Last year saw Chinese shoppers spend 1.3 trillion yuan ($213 billion) online, just slightly less than the $225 billion tally in the U.S. The Chinese online retailing market has grown at a scorching 71 percent compound annual growth rate since 2009, about five times as fast as its American counterpart, according to a forecast by Bain & Co.
If that trend holds, China will officially become the world’s No. 1 e-commerce market when 2013 industry statistics become available early next year. By 2015, Bain sees the Chinese market reaching $541 billion.

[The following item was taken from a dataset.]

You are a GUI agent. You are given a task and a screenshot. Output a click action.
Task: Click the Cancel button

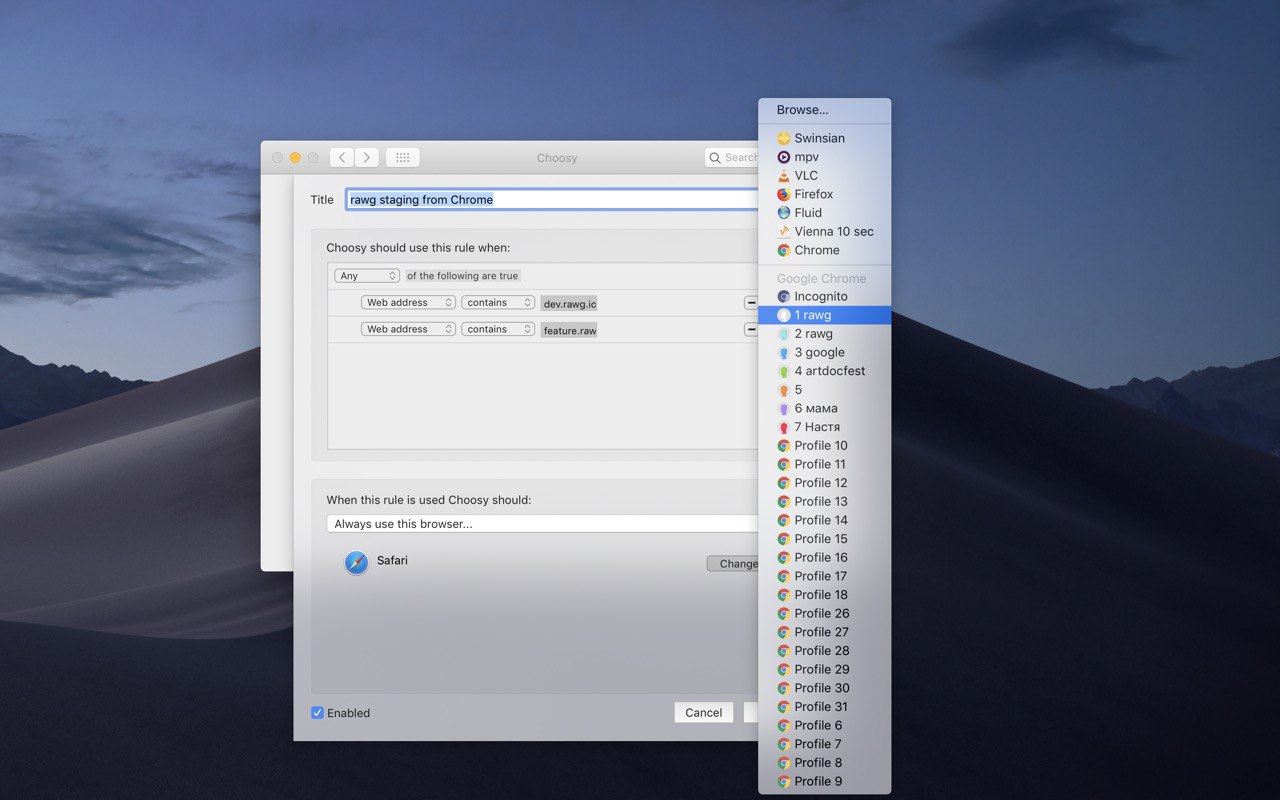tap(703, 713)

Bain pegs the digital penetration of China’s economy—or the value of online retail as a percentage of total retail—at 6 percent, higher than in the U.S., Japan, or Germany. Chinese shoppers love making online purchases on their phones and tablets, and smartphone use is also higher in China than the U.S. on a relative basis.
Some 8.6 percent of e-commerce transactions in China were done via mobile phones as of the end of this year’s second quarter. On Singles Day, a Chinese holiday in mid-November that’s a local twist on Valentine’s Day and the biggest online shopping day of the year, 15.3 percent of all transactions were conducted on mobile devices.
Singles Day has become an epic e-commerce event in China and is a far bigger revenue haul for Internet players than Cyber Monday in the U.S. Alibaba Group Holding, China’s largest e-commerce company, broke its one-day sales record by more than 80 percent on this year’s Singles Day, a milestone that comes ahead of an initial public offering expected sometime in 2014 that could be valued higher than Facebook (FB). Alibaba hasn’t yet announced a timetable for the offering.
Taobao and Tmall, Alibaba’s two main e-tailing platforms, topped 35 billion yuan ($5.75 billion) in the 24-hour period, surpassing last year’s sales of 19.1 billion yuan.